そう言って豚のように太った男が指をさしたのは魔夜、白夜、極夜の3人だった。

当然、魔夜達の顔は青ざめる。


「八神様には養ってもらっている恩がございますゆえ、どうぞその3人はもらってくださって構いません」


「だ、れが、やるか…!」


男達の会話に口を挟んだのは父さんだった。

瀕死の状態だが、それでも立ち上がり男達を睨みつける。


「ふざけないで。子供達には指一本触れさせはしないわ」


その横に並んだのは母さん。
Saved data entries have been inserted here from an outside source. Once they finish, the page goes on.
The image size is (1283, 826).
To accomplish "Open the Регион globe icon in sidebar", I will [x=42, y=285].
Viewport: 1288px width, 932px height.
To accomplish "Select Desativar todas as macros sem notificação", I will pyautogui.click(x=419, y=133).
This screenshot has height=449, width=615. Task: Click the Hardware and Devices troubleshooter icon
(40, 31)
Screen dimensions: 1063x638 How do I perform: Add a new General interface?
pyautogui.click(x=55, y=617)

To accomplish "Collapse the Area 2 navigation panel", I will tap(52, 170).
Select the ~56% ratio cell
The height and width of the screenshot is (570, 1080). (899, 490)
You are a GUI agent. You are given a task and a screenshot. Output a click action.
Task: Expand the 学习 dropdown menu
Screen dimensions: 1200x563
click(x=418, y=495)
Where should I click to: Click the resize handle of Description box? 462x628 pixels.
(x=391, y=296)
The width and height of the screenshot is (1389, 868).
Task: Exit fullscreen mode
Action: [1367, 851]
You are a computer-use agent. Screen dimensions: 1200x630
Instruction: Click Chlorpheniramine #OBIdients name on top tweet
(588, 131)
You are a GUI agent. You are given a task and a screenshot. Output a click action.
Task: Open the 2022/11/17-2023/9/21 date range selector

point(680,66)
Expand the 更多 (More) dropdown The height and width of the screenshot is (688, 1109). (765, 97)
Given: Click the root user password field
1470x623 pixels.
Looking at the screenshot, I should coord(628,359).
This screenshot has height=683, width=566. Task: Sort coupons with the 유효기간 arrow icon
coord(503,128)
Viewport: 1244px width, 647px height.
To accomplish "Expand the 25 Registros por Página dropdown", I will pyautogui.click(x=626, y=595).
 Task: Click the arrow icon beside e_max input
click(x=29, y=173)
2人ともやる気満々で戦闘態勢をとる。そんな母さん達を見て男達は嘲笑う。


「威勢がいいな、ゴミ。お前の力じゃ敵わないことはさっきの一撃でわかったんじゃないのか?」


「……………」


押し黙る父さん。どうやら自覚があるみたいだ。それでも、目に宿っている闘争心が揺らぐことはない。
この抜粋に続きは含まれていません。